Pero los dos libros de Ciro Bayo de los que vamos a hablar hoy están relacionados con la higiene. El primero es ‘Higiene sexual del soltero’ (mi edición es de 1925), en el que explica cómo debe conducirse éste para llevar una vida sexual sana. El libro, leído con los ojos de hoy, es muy divertido. Para prevenir el contagio de enfermedades venéreas, don Ciro recomendaba “retirar el miembro enseguida de la eyaculación” cuando el coito era con mujer desconocida -y sobre todo si se trataba de una meretriz “que trata con varios hombres al día”-, pues es cosa probada que en el momento del derrame seminal es cuando “el prepucio puede absorber el virus latente en la vagina. La rapidez del acto es esencial: cuanto menos tiempo se está en contacto con el peligro, menos será el riesgo que se corre” (pensé mientras lo leía que de haber sido yo quien escribiera eso hubiera elegido otro verbo en lugar de “se corre”). No creía Bayo en los preservativos, a los que llama “estuches de goma o película” y que pomposamente se anunciaban por entonces como ‘acorazados’, y recordaba que el doctor Marsillach los definía como “coraza para el placer” y los consideraba ineficaces “a causa de su podredura y fácil rotura”.
El otro libro, ‘Higiene en el verano y de los veraneantes”, tenía un capítulo con ilustraciones para enseñar a nadar; y en el titulado ‘Nociones generales de higiene en el verano’ se refería a los vestidos que había que llevar (sombreros, calzado, ropa interior), a lo que había que comer y beber…. Por ejemplo, el almuerzo de un hombre “de buena constitución y de vida poco agitada” debía consistir en “un par de huevos, dos costillas de cordero o su equivalente, fruta, dulce de compota y queso”. La ropa interior, la que va “pegada al cuerpo”, recomendaba renovarla a menudo y vestirla “con aseo irreprochable”, para contrarrestar así “los defectos de nuestros vestidos exteriores, variables y supeditados a la moda más que a la razón y a las conveniencias higiénicas”.

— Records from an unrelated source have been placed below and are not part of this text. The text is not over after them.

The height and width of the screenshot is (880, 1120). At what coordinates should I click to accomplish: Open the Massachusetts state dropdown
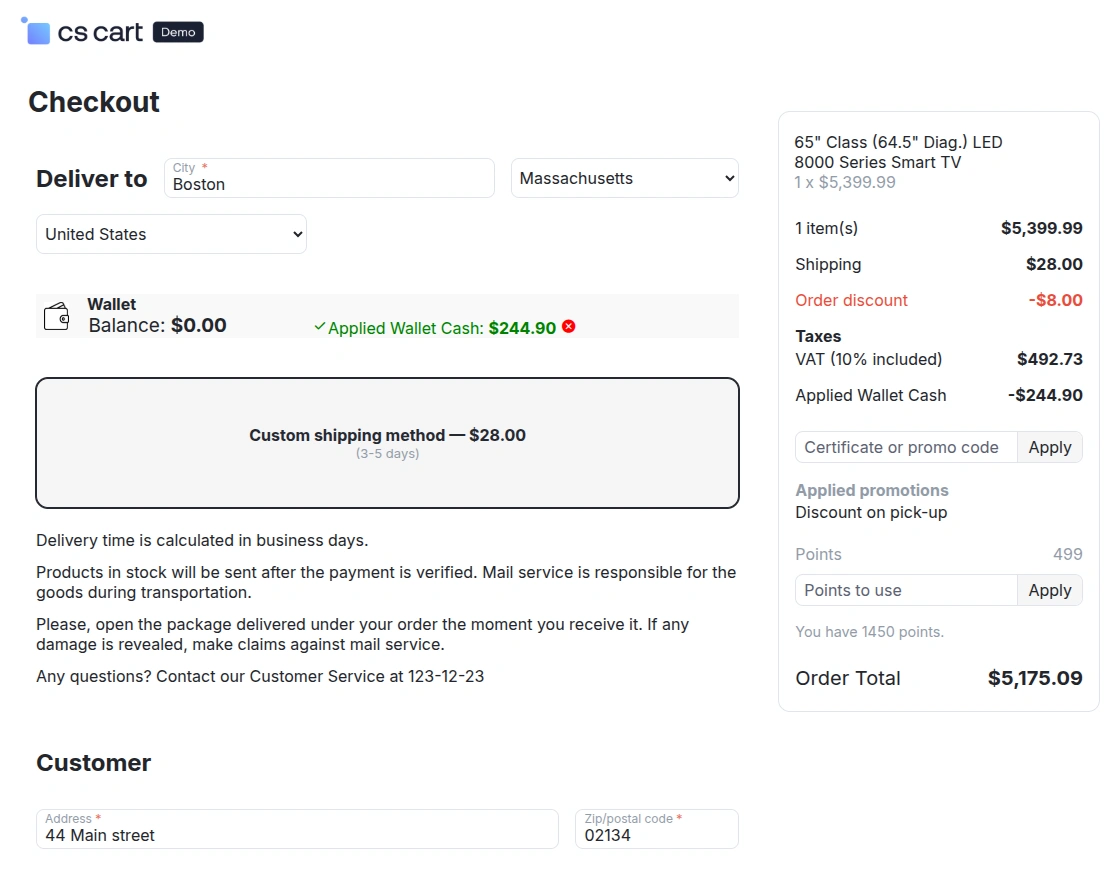[x=624, y=178]
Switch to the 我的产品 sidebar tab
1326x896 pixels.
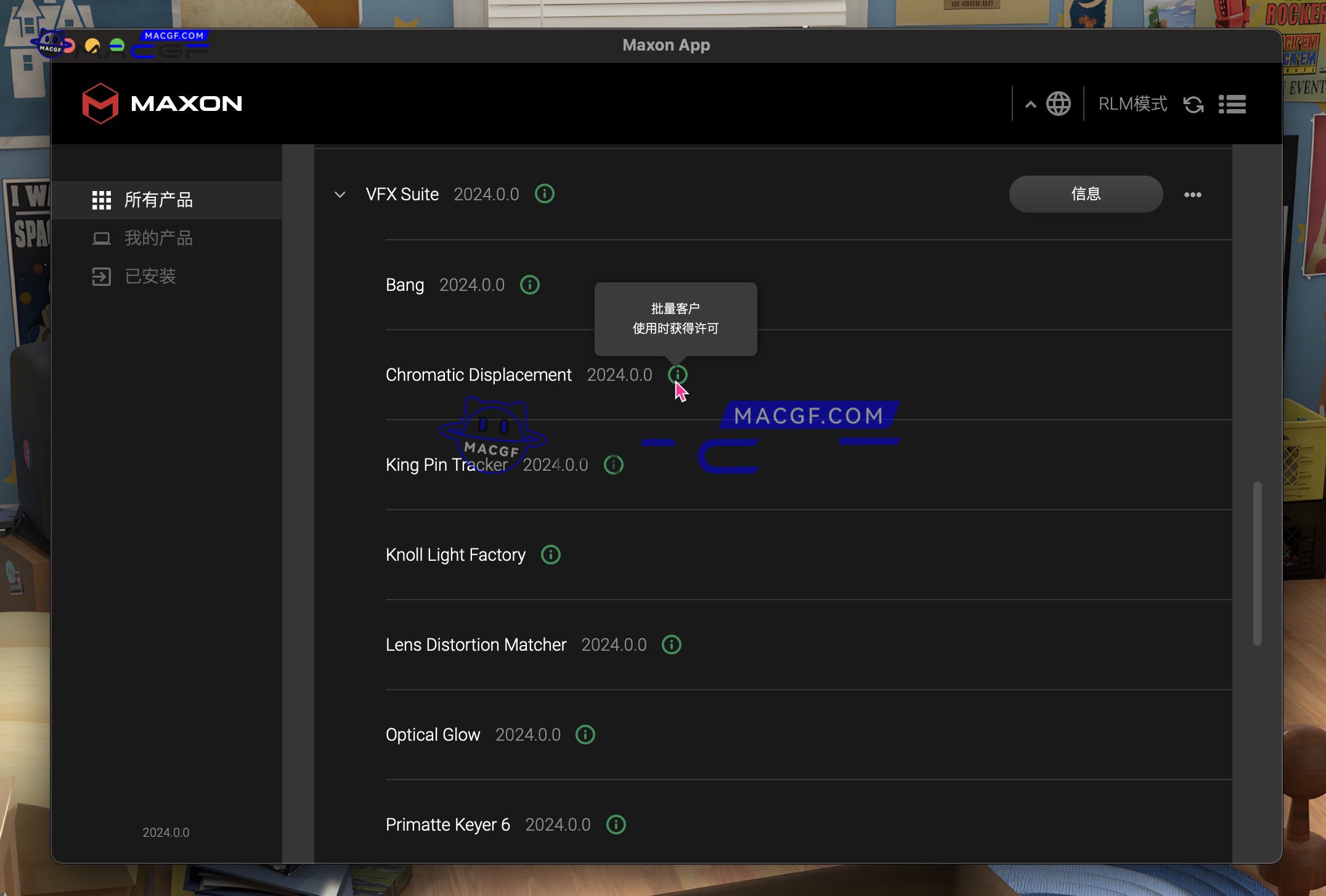tap(158, 238)
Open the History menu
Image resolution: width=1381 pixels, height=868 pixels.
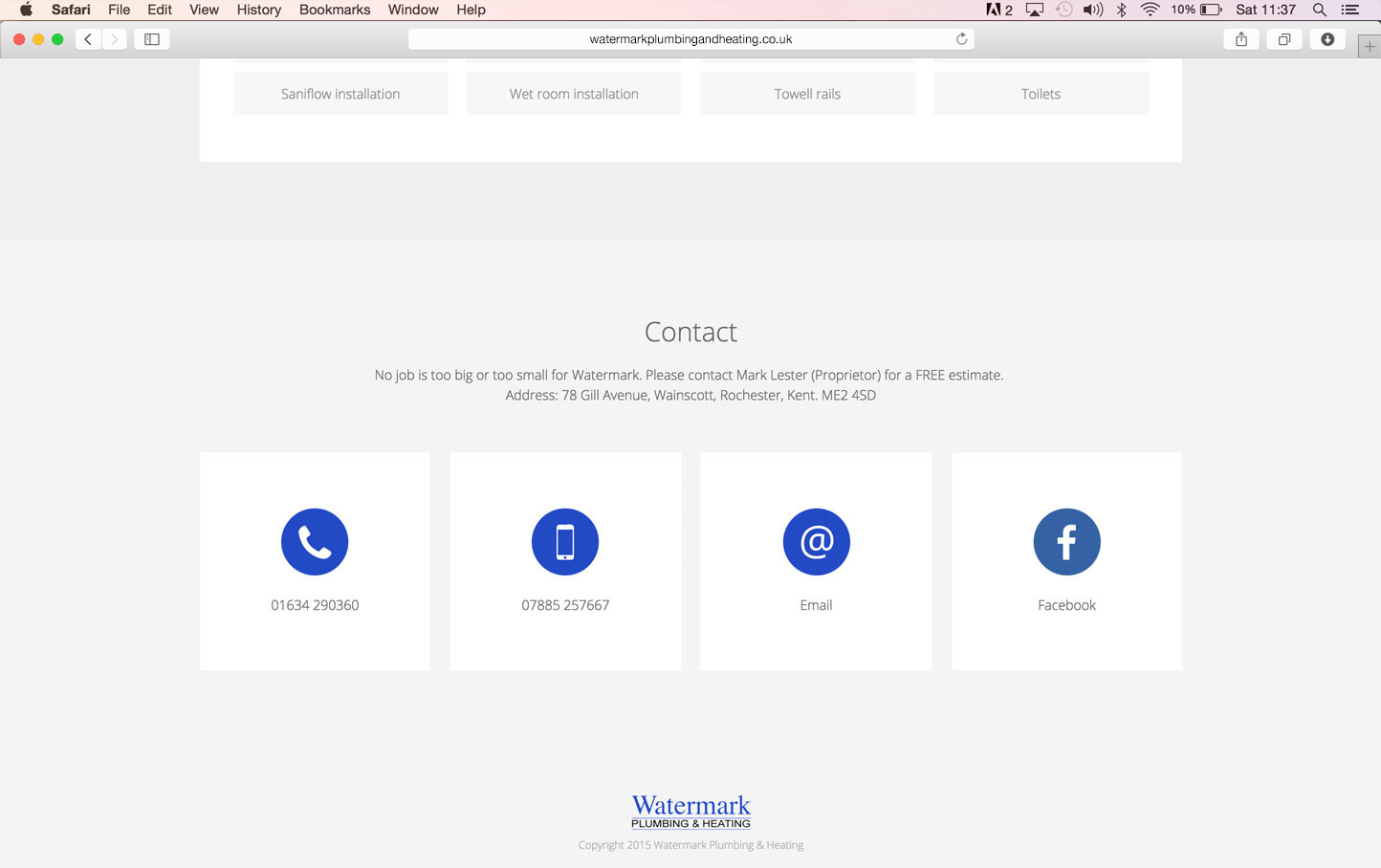[x=259, y=10]
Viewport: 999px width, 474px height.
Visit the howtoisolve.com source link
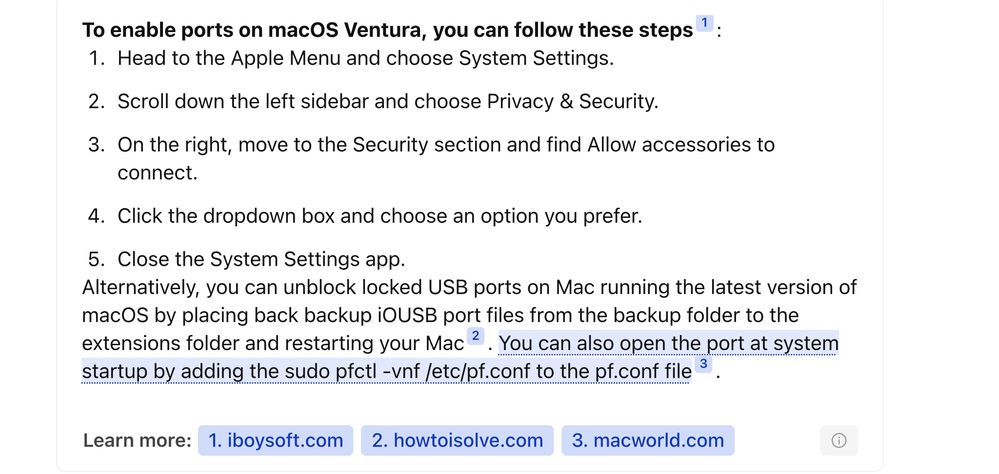(457, 441)

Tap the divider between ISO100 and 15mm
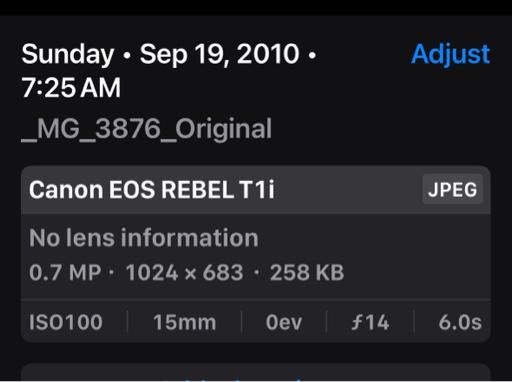click(x=127, y=322)
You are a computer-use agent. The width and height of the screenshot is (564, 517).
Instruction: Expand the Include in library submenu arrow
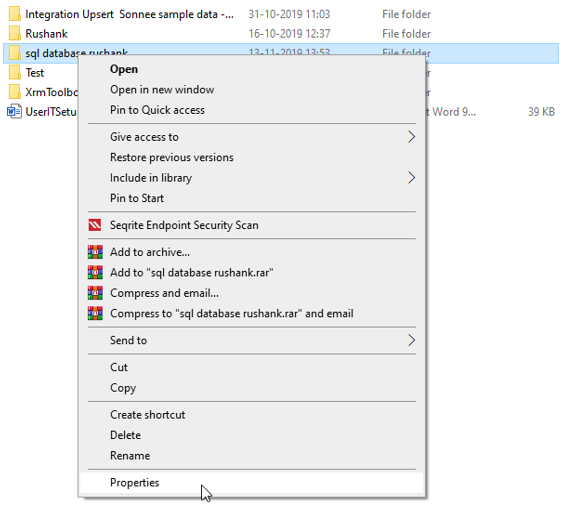point(411,178)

Estos días he estado leyendo otro raro libro sobre higiene. Se trata de ‘Higiene del matrimonio o El libro de los casados… Reglas o instrucciones necesarias para conservar la salud de los esposos, asegurar la paz conyugal y educar bien a la familia’. Lo escribió el doctor Pedro Felipe Monlau y mi edición la publicó Piferrer en Barcelona en 1865. Al ver el índice me fui rápidamente al capítulo de la copulación. ¿Qué se nos diría a mitad del siglo XIX sobre la cópula? Pues que “pasada la fogosidad de la luna de miel o consumido ‘el pan de la boda’… en cuanto al intervalo que debe discurrir ente coito y coito… el esposo ha de preservarse mucho de toda vanidad, y no creer en las paradojas que acerca de este punto oirá referir”. Solon, se nos recuerda, había prescrito a sus conciudadanos en Atenas la satisfacción del débito conyugal tres veces al mes, pero para tranquilidad de sus lectores el autor asegura que “el esposo de 20 a 30 años de edad puede ejercer sus derechos cuatro veces cada semana”; de 30 a 40 años, dos veces por semana; de 40 a 50, una sola vez; y de 50 a 60, una vez cada quince días o cada tres semanas”. A partir de los 60 ya no dice nada, así que pensé: “Melero, date por jodido” (podía haber puesto “Melero estás acabado”, pero juzgué que lo de “jodido” estaría más en consonancia con el tema). Aún era peor lo del doctor Georget, que aseguraba que “el hombre que desea vivir mucho y con salud… debe renunciar a la cópula desde que cumple los 50 años”. Como se ve ni una palabra sobre la sexualidad de las mujeres, que parecían no existir o ser meros instrumentos del placer de los varones.